### Given information

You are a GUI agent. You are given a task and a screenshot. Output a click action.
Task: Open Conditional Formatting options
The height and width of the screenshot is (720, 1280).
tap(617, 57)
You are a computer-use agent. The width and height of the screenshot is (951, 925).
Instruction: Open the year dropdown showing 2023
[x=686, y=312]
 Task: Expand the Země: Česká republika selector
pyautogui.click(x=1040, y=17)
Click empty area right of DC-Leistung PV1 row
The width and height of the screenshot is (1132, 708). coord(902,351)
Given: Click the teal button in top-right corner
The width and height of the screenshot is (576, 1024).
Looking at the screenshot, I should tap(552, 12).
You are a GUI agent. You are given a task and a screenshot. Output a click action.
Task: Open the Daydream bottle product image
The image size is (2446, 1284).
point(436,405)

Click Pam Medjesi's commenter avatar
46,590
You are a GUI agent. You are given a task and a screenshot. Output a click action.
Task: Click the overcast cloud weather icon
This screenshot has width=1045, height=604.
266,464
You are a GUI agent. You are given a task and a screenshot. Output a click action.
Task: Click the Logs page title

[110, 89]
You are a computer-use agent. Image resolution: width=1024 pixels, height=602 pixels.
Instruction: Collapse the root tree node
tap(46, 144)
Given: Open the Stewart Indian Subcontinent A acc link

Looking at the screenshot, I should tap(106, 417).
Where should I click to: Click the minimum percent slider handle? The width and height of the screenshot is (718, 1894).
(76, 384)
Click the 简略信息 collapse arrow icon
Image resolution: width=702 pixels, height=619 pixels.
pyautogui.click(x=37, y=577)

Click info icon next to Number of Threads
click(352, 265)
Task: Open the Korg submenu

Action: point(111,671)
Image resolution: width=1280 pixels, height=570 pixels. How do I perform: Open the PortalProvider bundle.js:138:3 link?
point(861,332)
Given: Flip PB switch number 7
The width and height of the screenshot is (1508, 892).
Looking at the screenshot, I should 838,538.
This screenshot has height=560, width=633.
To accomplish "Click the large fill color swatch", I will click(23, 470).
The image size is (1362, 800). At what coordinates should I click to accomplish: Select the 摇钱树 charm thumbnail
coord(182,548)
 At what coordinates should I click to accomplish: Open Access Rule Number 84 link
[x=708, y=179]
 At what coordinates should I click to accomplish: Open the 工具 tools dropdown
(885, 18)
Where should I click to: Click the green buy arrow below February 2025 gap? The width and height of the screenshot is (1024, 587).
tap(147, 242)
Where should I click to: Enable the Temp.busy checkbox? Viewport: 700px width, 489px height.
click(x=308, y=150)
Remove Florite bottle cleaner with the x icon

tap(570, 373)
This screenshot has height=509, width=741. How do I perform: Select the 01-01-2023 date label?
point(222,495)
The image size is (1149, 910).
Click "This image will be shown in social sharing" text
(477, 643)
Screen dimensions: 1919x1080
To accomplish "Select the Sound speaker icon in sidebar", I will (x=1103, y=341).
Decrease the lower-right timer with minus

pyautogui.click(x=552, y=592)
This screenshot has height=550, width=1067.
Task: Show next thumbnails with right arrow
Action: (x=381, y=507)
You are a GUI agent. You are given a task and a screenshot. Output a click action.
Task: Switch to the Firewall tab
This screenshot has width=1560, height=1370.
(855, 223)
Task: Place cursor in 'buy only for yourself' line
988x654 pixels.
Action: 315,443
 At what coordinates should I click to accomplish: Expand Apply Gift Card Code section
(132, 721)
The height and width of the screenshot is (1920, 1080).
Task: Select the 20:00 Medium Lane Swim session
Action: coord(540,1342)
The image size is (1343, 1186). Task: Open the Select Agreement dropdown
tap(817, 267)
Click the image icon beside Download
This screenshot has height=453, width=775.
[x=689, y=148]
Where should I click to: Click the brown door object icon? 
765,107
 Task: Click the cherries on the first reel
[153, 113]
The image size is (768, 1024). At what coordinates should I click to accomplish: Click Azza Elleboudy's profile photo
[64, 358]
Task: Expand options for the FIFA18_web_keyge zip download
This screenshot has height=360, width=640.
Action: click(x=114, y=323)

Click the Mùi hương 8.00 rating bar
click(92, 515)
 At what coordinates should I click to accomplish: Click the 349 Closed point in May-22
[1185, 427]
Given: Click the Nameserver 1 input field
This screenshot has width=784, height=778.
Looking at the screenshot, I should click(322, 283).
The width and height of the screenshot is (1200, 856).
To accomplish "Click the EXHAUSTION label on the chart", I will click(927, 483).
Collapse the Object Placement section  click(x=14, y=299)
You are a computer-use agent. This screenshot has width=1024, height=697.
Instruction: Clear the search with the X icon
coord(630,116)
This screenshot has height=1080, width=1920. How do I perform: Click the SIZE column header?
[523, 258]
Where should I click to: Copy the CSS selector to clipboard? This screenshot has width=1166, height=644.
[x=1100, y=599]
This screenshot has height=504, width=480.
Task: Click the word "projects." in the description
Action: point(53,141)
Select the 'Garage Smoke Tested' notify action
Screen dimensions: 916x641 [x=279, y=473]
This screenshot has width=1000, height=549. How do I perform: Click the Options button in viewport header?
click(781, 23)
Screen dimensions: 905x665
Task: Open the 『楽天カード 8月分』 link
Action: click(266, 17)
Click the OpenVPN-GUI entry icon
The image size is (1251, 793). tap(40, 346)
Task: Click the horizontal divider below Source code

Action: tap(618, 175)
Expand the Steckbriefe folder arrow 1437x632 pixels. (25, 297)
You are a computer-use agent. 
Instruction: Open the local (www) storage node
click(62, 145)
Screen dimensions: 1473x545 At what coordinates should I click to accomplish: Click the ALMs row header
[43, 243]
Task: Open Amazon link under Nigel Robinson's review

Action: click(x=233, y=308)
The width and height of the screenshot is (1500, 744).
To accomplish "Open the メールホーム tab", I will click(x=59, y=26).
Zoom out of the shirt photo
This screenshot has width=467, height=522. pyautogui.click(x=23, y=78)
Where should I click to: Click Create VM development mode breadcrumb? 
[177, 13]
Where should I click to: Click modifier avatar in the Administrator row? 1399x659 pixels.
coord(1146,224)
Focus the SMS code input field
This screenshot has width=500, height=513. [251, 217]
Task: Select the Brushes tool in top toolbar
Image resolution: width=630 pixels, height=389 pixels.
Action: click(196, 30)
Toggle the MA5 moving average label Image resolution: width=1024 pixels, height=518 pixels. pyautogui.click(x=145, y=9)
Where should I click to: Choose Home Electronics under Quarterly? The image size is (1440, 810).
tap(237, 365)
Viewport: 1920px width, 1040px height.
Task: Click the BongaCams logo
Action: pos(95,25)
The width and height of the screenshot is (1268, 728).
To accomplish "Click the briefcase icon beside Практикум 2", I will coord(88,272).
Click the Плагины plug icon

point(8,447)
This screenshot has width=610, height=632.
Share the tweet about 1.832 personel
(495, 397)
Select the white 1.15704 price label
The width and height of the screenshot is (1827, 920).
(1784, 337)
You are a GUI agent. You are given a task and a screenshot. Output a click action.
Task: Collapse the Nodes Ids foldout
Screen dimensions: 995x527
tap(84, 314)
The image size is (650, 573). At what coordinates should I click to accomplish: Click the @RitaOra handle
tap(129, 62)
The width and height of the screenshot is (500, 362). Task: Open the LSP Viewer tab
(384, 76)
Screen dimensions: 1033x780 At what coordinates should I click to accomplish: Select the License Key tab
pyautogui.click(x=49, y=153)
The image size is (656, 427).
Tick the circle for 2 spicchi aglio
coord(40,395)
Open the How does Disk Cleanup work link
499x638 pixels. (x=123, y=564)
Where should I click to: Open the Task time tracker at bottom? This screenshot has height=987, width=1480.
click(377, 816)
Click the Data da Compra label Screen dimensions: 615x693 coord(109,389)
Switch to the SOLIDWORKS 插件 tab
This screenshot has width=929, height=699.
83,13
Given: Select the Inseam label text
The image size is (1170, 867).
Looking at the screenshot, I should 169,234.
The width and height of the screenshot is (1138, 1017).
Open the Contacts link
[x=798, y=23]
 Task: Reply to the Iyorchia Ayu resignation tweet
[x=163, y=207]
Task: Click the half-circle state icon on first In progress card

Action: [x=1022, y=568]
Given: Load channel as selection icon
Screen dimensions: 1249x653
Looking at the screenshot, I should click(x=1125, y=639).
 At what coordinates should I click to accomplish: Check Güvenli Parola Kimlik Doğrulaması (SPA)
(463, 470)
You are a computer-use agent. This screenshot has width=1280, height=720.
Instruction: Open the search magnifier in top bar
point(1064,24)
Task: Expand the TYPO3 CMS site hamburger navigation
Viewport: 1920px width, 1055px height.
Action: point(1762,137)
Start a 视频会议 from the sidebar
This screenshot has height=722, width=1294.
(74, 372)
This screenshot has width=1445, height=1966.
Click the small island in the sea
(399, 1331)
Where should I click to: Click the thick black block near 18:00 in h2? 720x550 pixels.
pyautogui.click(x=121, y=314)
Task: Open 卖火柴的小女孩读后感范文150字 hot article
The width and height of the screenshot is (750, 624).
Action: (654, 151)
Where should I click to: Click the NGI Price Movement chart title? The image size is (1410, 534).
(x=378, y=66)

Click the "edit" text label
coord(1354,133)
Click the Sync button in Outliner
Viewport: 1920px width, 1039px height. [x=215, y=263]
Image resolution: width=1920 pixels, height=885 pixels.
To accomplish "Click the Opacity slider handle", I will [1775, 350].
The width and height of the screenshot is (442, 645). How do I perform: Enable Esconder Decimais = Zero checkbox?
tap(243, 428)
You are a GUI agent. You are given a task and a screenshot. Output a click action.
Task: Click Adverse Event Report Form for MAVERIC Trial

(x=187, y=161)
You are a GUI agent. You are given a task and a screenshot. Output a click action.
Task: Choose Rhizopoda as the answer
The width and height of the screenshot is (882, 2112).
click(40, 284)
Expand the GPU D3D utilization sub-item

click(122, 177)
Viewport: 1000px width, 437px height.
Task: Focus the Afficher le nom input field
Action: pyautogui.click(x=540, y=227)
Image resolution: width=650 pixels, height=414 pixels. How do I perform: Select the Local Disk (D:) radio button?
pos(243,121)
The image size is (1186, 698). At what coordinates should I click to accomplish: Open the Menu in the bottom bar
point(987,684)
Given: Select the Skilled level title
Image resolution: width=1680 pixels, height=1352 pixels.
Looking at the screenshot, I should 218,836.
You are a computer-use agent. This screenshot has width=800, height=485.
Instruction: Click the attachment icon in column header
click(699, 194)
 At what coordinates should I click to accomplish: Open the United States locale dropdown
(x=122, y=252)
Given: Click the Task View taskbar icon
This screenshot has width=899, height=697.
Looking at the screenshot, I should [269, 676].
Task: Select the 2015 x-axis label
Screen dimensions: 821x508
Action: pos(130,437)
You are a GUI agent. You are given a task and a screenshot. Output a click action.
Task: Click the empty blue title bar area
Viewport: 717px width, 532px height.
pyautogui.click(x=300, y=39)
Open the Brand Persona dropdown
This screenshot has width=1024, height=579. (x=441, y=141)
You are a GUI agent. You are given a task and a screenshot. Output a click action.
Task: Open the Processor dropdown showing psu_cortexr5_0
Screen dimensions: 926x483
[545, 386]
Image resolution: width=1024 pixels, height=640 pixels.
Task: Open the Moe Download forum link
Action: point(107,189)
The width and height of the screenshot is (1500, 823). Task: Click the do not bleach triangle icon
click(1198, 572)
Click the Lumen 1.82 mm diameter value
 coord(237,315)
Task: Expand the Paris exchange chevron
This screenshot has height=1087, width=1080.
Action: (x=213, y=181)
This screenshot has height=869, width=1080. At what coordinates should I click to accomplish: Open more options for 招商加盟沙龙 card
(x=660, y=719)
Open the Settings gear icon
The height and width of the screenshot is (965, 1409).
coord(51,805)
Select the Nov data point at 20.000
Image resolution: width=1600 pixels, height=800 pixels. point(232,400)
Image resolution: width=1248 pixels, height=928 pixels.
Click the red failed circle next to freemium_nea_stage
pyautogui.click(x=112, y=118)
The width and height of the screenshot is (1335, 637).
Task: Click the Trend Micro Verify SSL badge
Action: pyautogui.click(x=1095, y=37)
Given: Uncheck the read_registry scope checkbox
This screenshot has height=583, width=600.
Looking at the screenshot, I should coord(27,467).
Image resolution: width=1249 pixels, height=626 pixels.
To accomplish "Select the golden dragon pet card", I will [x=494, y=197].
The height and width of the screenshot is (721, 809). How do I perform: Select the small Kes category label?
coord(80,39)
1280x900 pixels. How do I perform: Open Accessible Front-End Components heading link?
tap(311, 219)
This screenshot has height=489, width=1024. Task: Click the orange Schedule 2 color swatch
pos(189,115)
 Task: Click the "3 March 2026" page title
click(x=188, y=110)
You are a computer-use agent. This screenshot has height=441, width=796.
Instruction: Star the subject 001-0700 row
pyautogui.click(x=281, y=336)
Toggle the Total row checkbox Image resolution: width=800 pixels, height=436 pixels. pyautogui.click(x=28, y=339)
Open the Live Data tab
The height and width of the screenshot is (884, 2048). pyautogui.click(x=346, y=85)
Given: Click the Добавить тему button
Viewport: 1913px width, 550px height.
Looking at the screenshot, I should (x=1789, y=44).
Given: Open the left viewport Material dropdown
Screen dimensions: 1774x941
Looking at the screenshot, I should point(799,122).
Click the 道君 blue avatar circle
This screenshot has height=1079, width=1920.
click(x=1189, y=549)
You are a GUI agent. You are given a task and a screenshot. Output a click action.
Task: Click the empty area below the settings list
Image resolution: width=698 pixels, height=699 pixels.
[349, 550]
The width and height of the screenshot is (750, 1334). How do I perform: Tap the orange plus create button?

######

Write out the listing's lines exactly, from its first line through the line that contains "Task: Open the Daydream bottle product image", and stop there.

You are a GUI agent. You are given a task and a screenshot. Output a click action.
Task: Open Conditional Formatting options
The height and width of the screenshot is (720, 1280).
tap(617, 57)
You are a computer-use agent. The width and height of the screenshot is (951, 925).
Instruction: Open the year dropdown showing 2023
[x=686, y=312]
 Task: Expand the Země: Česká republika selector
pyautogui.click(x=1040, y=17)
Click empty area right of DC-Leistung PV1 row
The width and height of the screenshot is (1132, 708). coord(902,351)
Given: Click the teal button in top-right corner
The width and height of the screenshot is (576, 1024).
Looking at the screenshot, I should tap(552, 12).
You are a GUI agent. You are given a task and a screenshot. Output a click action.
Task: Open the Daydream bottle product image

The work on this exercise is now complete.